**Task directions:** Exactly the lines from the line containing "You are a computer-use" through the final line of the entries below must be returned, and only those, without pictures.

**Exercise input:**
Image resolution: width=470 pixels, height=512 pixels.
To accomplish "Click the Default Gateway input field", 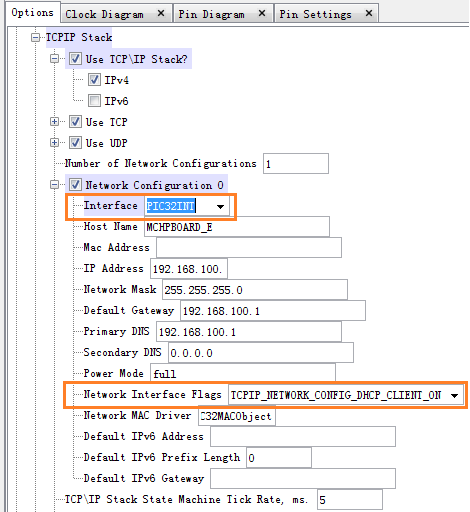I will (273, 311).
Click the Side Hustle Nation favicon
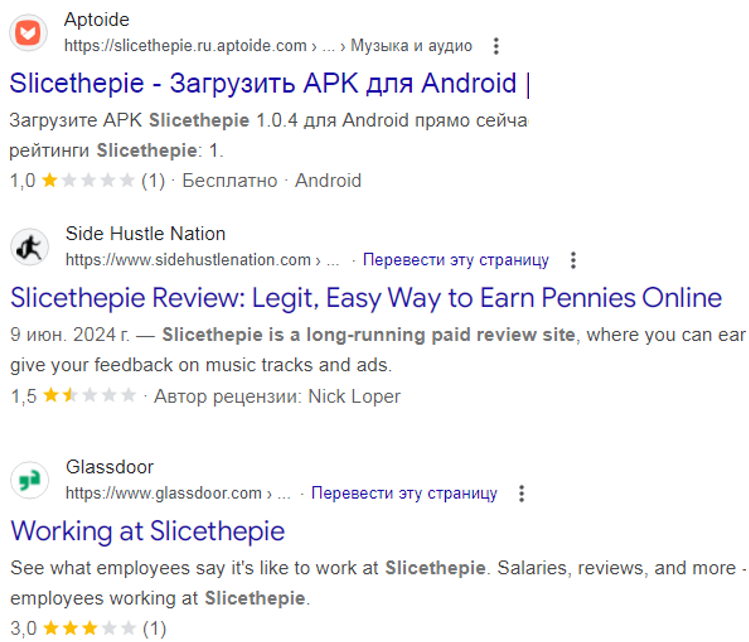 29,246
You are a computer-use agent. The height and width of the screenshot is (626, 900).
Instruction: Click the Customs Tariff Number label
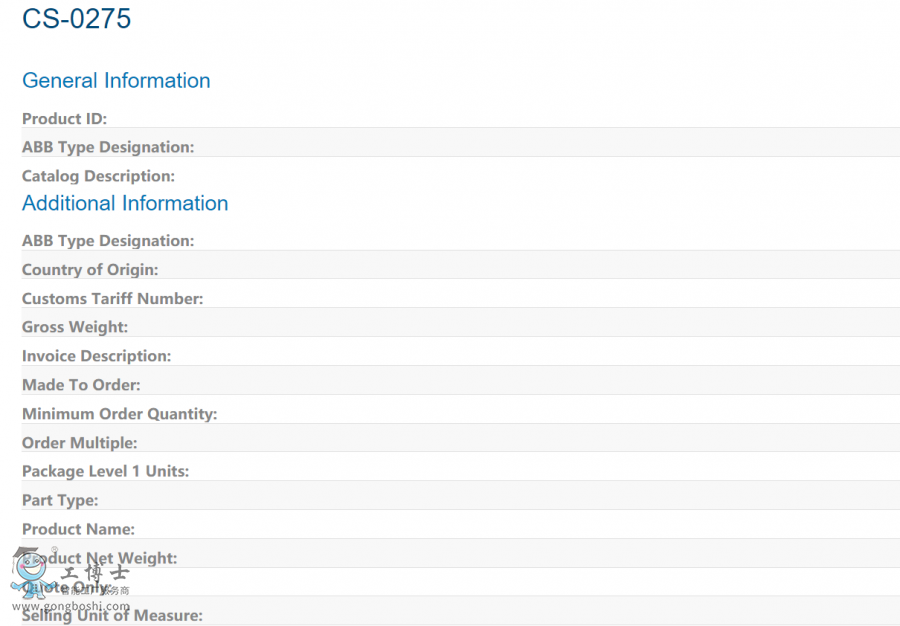coord(112,298)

**Written solution:**
You are a computer-use agent. The height and width of the screenshot is (626, 900).
Instruction: Click the Customs Tariff Number label
coord(112,298)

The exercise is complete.